Credit reporting agencies typically don’t verify age
Since the Equal Credit Opportunity Act protects consumers from discrimination based on age, many credit reporting agencies don’t evaluate this factor when screening new applicants. As a result, credit thieves are able to use the financial information of foster children to submit telephone and online applications — avenues that are typically not given close scrutiny as long as the person provides proof of identity.
Adding to this problem is the fact that many workers at credit reporting agencies aren’t trained to adequately spot counterfeit driver’s licenses or other essential documents.
Applications from minors aren’t assumed to be fraudulent
Credit reporting agencies keep track of the age of their applicants by using the data they receive on submissions. As such, they typically don’t consult government entities that could help spot the misuse of a Social Security number, such as the Social Security Administration.

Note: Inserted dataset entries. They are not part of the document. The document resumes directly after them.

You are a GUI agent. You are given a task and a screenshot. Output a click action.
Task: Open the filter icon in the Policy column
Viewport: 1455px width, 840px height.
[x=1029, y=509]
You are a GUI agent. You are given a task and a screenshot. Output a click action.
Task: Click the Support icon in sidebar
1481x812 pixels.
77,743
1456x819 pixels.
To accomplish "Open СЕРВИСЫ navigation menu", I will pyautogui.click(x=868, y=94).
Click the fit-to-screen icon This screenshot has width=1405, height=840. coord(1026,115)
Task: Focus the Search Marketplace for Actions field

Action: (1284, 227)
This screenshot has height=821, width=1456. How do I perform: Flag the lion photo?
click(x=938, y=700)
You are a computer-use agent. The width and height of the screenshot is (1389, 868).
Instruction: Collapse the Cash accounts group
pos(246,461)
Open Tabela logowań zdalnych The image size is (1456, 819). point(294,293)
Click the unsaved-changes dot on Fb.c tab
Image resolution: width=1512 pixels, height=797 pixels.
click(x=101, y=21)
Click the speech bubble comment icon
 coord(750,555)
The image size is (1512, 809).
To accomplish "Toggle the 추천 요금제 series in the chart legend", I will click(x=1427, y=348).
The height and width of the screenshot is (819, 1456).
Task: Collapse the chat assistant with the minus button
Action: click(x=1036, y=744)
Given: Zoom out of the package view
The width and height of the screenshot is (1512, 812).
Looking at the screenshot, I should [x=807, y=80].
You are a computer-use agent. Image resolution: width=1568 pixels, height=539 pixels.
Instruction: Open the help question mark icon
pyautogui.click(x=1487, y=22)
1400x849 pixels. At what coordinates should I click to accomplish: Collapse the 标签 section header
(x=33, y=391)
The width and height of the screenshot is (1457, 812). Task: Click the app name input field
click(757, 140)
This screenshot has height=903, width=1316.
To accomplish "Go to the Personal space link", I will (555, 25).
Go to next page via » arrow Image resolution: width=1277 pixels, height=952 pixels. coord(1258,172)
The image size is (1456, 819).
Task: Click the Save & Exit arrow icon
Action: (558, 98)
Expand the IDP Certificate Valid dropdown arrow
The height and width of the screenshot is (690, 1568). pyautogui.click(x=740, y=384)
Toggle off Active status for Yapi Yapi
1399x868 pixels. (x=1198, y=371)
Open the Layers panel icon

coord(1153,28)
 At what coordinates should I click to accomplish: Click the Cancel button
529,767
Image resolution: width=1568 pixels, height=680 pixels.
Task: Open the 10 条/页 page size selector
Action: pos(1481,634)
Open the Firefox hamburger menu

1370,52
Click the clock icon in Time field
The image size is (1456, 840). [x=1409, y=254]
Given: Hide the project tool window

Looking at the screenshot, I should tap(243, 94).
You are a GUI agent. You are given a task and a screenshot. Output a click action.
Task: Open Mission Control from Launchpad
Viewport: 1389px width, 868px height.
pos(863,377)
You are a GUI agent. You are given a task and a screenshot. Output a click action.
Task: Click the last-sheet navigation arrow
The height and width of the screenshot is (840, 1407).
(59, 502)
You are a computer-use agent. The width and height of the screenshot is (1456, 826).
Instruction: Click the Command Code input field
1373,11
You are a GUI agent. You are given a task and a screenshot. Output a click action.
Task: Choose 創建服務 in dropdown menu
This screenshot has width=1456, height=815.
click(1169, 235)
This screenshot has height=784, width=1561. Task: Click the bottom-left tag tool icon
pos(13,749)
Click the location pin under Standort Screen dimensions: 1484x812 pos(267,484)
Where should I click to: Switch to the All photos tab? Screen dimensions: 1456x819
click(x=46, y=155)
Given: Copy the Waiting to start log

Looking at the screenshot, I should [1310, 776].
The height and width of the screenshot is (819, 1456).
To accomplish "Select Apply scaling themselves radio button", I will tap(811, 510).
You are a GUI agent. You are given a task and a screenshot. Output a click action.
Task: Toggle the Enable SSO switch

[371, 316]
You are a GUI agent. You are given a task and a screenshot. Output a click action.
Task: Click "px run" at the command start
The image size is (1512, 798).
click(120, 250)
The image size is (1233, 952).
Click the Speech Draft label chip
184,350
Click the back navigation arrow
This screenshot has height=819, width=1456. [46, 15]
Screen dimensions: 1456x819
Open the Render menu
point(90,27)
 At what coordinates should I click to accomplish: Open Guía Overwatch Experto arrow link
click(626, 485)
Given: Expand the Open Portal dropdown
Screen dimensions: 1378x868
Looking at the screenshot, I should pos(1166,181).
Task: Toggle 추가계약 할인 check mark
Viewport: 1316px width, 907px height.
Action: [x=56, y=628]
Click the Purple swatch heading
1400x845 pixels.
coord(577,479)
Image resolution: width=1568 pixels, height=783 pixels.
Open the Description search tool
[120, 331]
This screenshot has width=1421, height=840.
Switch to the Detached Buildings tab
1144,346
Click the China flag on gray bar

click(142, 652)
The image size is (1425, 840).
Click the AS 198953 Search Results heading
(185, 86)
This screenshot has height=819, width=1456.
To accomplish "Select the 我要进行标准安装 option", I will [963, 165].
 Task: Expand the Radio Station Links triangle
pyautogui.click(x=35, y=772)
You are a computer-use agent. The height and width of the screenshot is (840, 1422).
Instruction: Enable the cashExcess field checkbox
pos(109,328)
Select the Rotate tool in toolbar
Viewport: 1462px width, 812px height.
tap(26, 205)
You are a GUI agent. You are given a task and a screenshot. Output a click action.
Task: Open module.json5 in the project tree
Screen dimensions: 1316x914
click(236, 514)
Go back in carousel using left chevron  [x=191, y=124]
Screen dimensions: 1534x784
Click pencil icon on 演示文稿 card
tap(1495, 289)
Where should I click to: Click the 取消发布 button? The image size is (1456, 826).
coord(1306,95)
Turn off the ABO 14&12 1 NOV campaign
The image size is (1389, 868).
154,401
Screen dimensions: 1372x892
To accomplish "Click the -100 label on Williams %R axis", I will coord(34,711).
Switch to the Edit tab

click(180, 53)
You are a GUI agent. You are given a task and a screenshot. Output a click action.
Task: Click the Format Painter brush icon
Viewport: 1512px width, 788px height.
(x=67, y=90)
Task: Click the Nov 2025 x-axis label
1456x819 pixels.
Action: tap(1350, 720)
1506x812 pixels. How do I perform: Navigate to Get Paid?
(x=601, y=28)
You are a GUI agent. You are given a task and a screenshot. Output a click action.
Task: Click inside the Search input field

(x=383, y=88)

Helping a child fight identity theft
To ensure their new adopted child is protected against this financial threat, parents should encourage their kids to examine their credit report annually. In many states, minors can get assistance from foster care coordinators who can provide the child with information, tips and brochures.
The number of states that offer enhanced protection for this group of Americans is also growing. For instance, legislation is currently being drafted in Rhode Island that would mirror the protections offered in other states. Regardless, government agencies advise parents to take simple steps such as shredding any financial documents like insurance forms and bank statements that may bear their child’s information.